WRITTEN PROBLEM: Reproduce every line of the listing below verbatim.

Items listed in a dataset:
*-*-*
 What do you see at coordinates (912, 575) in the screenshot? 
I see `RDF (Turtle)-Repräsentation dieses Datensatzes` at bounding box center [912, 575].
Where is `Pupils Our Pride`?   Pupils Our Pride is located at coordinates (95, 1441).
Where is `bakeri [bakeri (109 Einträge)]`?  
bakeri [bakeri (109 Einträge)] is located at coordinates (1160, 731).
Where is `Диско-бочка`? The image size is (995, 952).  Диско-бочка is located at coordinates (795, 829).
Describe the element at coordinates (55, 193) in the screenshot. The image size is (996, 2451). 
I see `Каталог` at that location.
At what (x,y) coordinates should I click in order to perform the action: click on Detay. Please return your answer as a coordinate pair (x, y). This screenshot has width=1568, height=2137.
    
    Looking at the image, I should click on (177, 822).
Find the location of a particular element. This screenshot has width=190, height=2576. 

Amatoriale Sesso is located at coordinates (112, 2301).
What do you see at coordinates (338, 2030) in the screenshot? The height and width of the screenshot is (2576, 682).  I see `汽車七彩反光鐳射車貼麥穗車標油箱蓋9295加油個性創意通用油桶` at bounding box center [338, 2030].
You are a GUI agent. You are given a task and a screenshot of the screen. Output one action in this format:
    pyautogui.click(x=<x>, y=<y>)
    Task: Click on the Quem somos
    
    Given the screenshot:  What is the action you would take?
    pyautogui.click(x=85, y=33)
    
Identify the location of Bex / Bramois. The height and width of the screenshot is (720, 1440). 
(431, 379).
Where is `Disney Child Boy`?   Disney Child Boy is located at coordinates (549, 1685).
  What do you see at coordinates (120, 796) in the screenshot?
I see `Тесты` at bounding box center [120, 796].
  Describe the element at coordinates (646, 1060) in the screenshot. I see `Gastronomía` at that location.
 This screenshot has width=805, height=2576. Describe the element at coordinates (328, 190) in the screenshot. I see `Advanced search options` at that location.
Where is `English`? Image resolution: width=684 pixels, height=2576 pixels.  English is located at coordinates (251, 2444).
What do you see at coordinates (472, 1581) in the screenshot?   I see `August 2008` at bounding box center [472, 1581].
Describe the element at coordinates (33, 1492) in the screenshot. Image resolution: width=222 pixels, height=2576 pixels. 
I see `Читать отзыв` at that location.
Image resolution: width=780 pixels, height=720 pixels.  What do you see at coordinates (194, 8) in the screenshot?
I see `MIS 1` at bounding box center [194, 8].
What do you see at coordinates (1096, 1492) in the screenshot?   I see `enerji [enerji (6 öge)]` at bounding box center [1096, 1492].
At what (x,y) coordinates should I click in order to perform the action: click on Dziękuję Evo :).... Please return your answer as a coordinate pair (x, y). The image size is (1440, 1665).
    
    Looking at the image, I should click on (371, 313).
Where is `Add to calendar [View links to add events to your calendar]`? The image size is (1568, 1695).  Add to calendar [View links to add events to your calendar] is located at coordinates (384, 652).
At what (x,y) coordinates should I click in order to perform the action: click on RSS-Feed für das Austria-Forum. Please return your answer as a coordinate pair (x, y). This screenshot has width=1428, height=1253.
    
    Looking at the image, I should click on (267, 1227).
*-*-*
THE REPLY:
 What do you see at coordinates (912, 575) in the screenshot? 
I see `RDF (Turtle)-Repräsentation dieses Datensatzes` at bounding box center [912, 575].
Where is `Pupils Our Pride`?   Pupils Our Pride is located at coordinates (95, 1441).
Where is `bakeri [bakeri (109 Einträge)]`?  
bakeri [bakeri (109 Einträge)] is located at coordinates (1160, 731).
Where is `Диско-бочка`? The image size is (995, 952).  Диско-бочка is located at coordinates (795, 829).
Describe the element at coordinates (55, 193) in the screenshot. The image size is (996, 2451). 
I see `Каталог` at that location.
At what (x,y) coordinates should I click in order to perform the action: click on Detay. Please return your answer as a coordinate pair (x, y). This screenshot has width=1568, height=2137.
    
    Looking at the image, I should click on (177, 822).
Find the location of a particular element. This screenshot has width=190, height=2576. 

Amatoriale Sesso is located at coordinates (112, 2301).
What do you see at coordinates (338, 2030) in the screenshot? The height and width of the screenshot is (2576, 682).  I see `汽車七彩反光鐳射車貼麥穗車標油箱蓋9295加油個性創意通用油桶` at bounding box center [338, 2030].
You are a GUI agent. You are given a task and a screenshot of the screen. Output one action in this format:
    pyautogui.click(x=<x>, y=<y>)
    Task: Click on the Quem somos
    
    Given the screenshot:  What is the action you would take?
    pyautogui.click(x=85, y=33)
    
Identify the location of Bex / Bramois. The height and width of the screenshot is (720, 1440). 
(431, 379).
Where is `Disney Child Boy`?   Disney Child Boy is located at coordinates (549, 1685).
  What do you see at coordinates (120, 796) in the screenshot?
I see `Тесты` at bounding box center [120, 796].
  Describe the element at coordinates (646, 1060) in the screenshot. I see `Gastronomía` at that location.
 This screenshot has width=805, height=2576. Describe the element at coordinates (328, 190) in the screenshot. I see `Advanced search options` at that location.
Where is `English`? Image resolution: width=684 pixels, height=2576 pixels.  English is located at coordinates (251, 2444).
What do you see at coordinates (472, 1581) in the screenshot?   I see `August 2008` at bounding box center [472, 1581].
Describe the element at coordinates (33, 1492) in the screenshot. Image resolution: width=222 pixels, height=2576 pixels. 
I see `Читать отзыв` at that location.
Image resolution: width=780 pixels, height=720 pixels.  What do you see at coordinates (194, 8) in the screenshot?
I see `MIS 1` at bounding box center [194, 8].
What do you see at coordinates (1096, 1492) in the screenshot?   I see `enerji [enerji (6 öge)]` at bounding box center [1096, 1492].
At what (x,y) coordinates should I click in order to perform the action: click on Dziękuję Evo :).... Please return your answer as a coordinate pair (x, y). The image size is (1440, 1665).
    
    Looking at the image, I should click on (371, 313).
Where is `Add to calendar [View links to add events to your calendar]`? The image size is (1568, 1695).  Add to calendar [View links to add events to your calendar] is located at coordinates (384, 652).
At what (x,y) coordinates should I click in order to perform the action: click on RSS-Feed für das Austria-Forum. Please return your answer as a coordinate pair (x, y). This screenshot has width=1428, height=1253.
    
    Looking at the image, I should click on (267, 1227).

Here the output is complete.